We could then tie all optimization tweaks for partial profile to that switch (and the partial flag from profile itself), which makes it easier to use. If we want the flexibility for individual tuning, we could have specific flags like this one as narrower override for the umbrella switch. What do you think?

That make sense. I updated the patch to add such a flag.

wmi updated this revision to Diff 262439.May 6 2020, 12:06 PM

Address Wenlei's comment.

wenlei added inline comments.May 6 2020, 12:31 PM
llvm/lib/CodeGen/CodeGenPrepare.cpp
181

Set the default to true here so partial-profile alone can enable all related tweaks?

wmi updated this revision to Diff 262456.May 6 2020, 12:49 PM

change the test.

davidxl added inline comments.May 6 2020, 12:50 PM
llvm/lib/CodeGen/CodeGenPrepare.cpp
181

This should default to be true since the partial profile is also used as a guard -- but perhaps as a follow up after more testing.

wenlei accepted this revision.May 6 2020, 3:55 PM

LGTM, thanks.

llvm/lib/CodeGen/CodeGenPrepare.cpp
181

Ok, sounds good.

This revision is now accepted and ready to land.May 6 2020, 3:55 PM
wmi marked an inline comment as done.May 6 2020, 4:26 PM
wmi added inline comments.
llvm/lib/CodeGen/CodeGenPrepare.cpp
181

Yes, that is the plan. We need some extra work in linker and in runtime to make the unknown section work as we expect, and we need to make sure even if there is no support in runtime, the special section should behave just like .text section. Before that is done and tested, we want to keep it off by default.

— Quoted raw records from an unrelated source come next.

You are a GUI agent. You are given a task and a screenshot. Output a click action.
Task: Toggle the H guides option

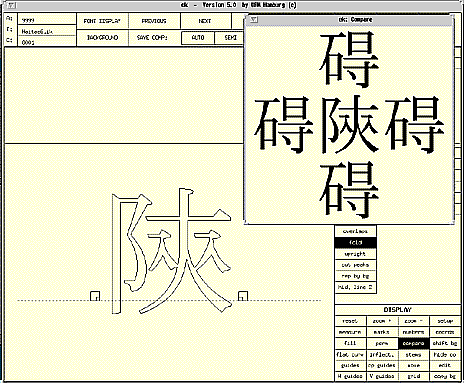(x=350, y=376)
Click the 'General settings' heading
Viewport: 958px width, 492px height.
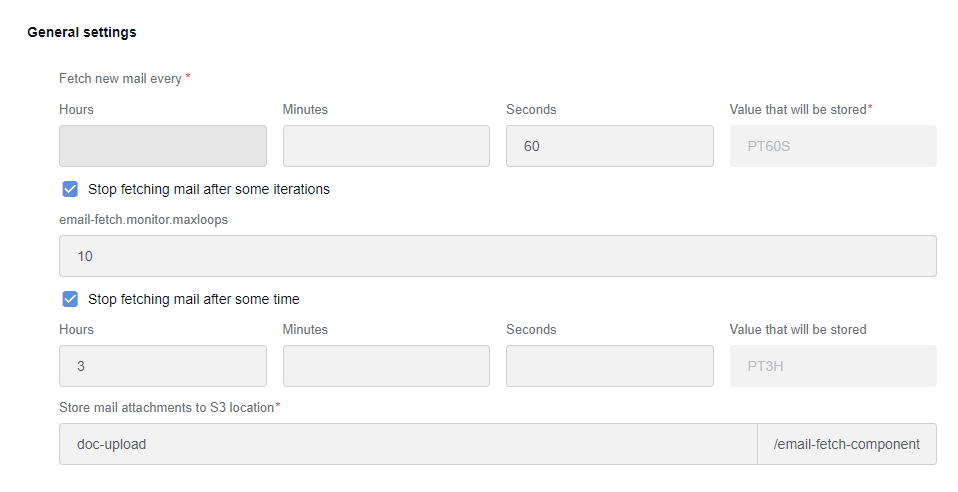[x=82, y=32]
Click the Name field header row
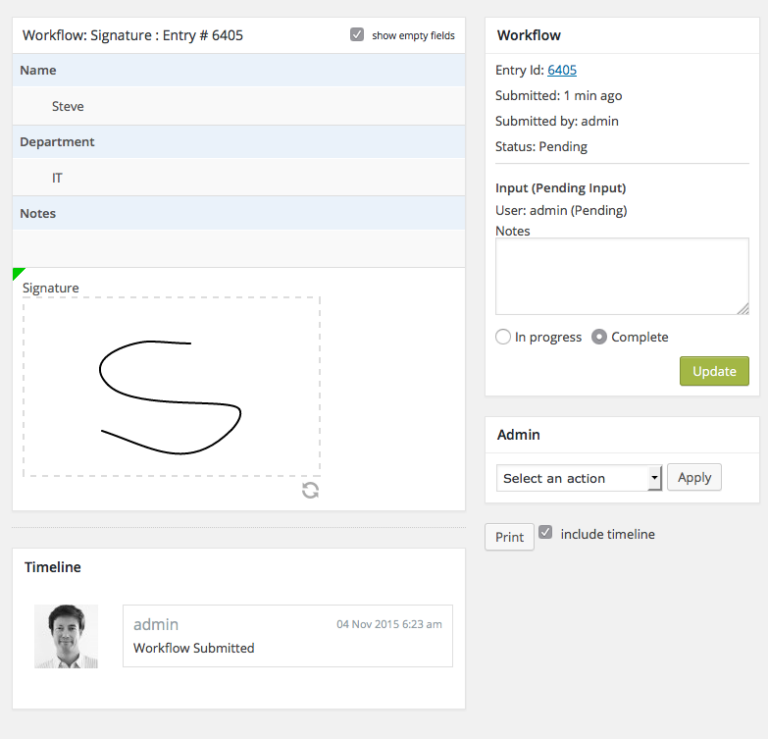The width and height of the screenshot is (768, 739). tap(238, 70)
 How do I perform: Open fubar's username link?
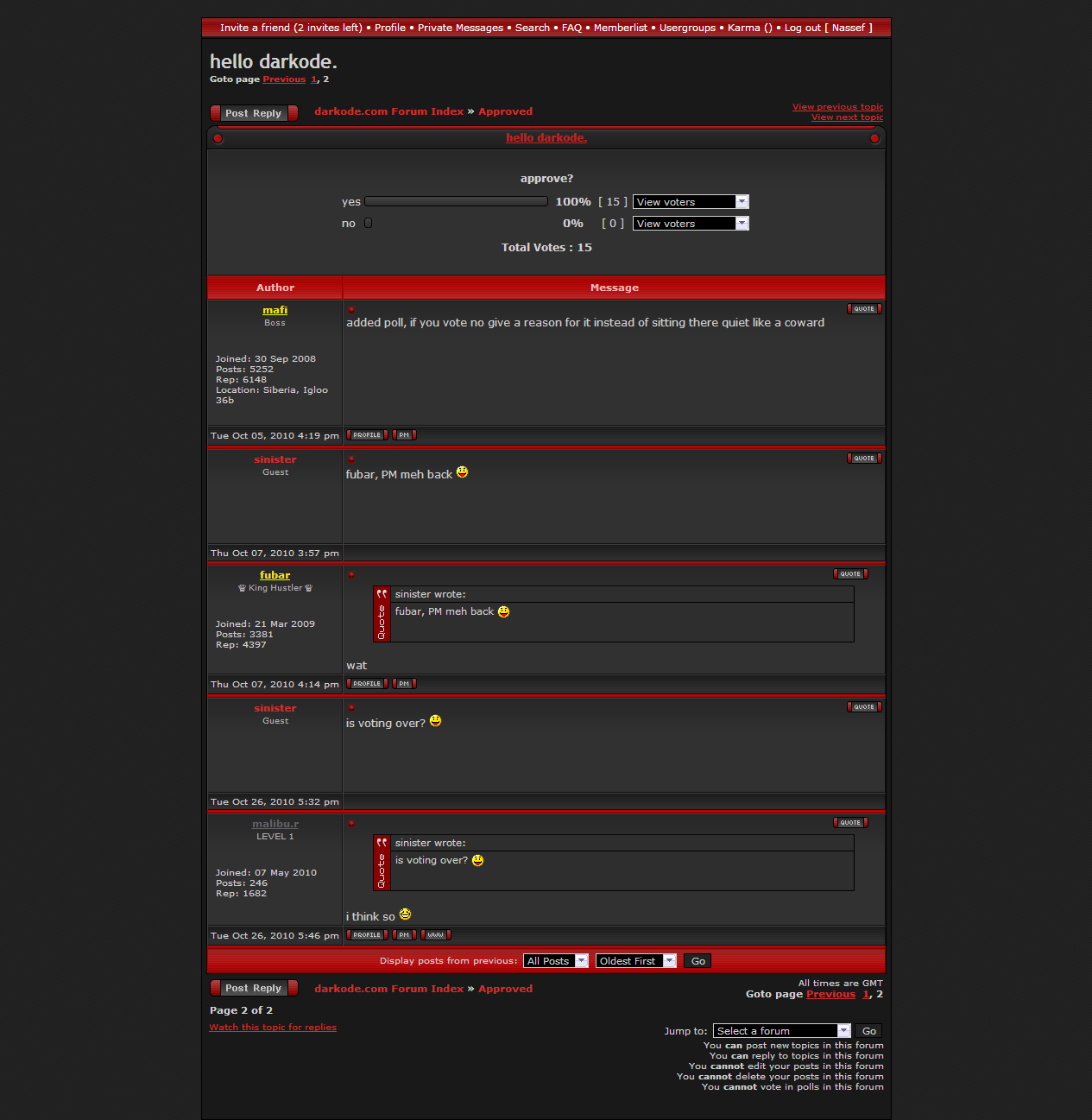tap(275, 575)
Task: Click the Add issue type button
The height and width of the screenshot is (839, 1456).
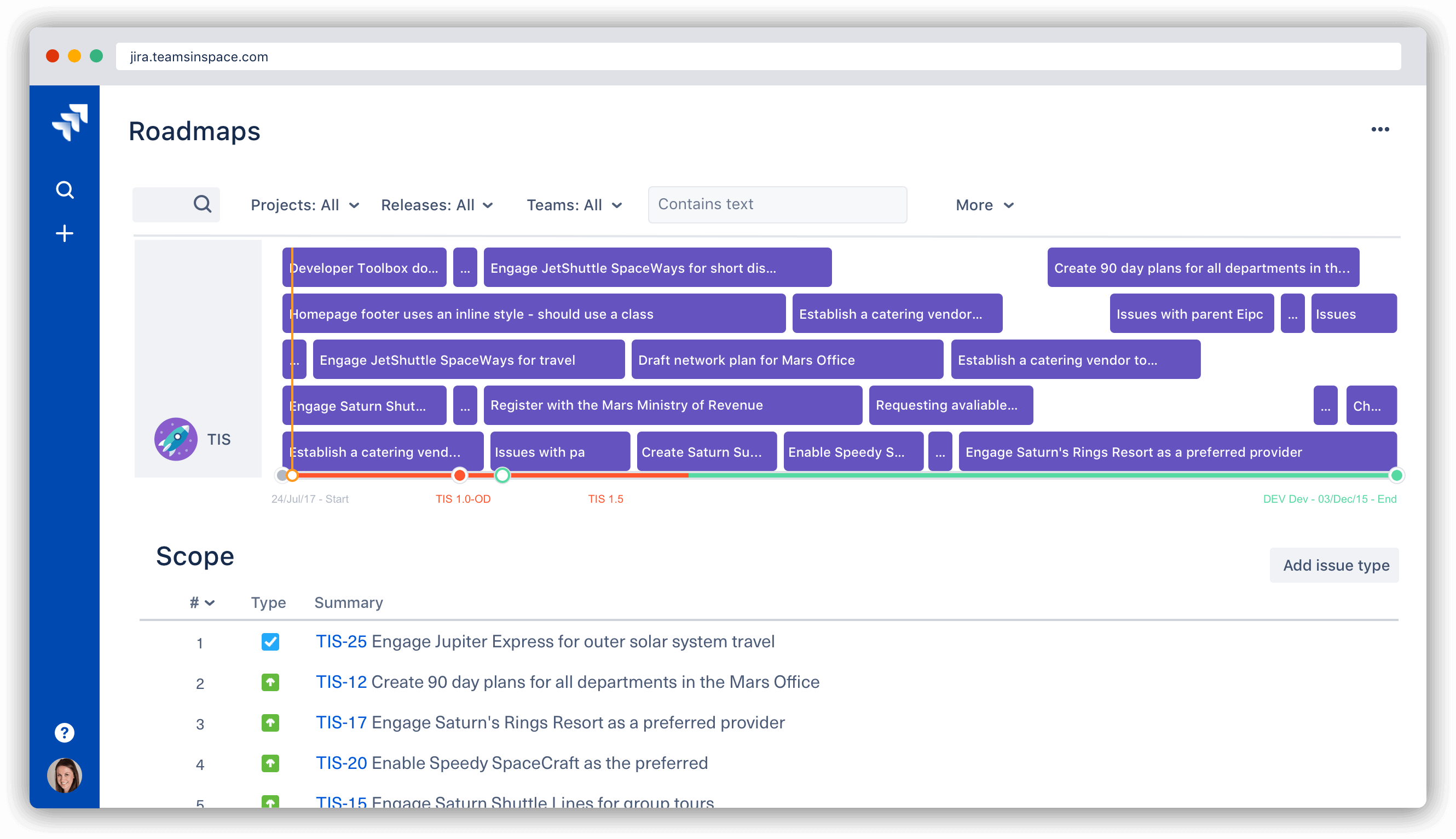Action: click(1336, 565)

davidxl accepted this revision.May 6 2020, 8:14 PM

lgtm

wmi added a comment.May 7 2020, 1:05 PM

Thanks for the review. I am going to wait a little bit and let the linker change (https://reviews.llvm.org/D79590) go in first in case any change to the name of the output section is needed.

This revision was automatically updated to reflect the committed changes.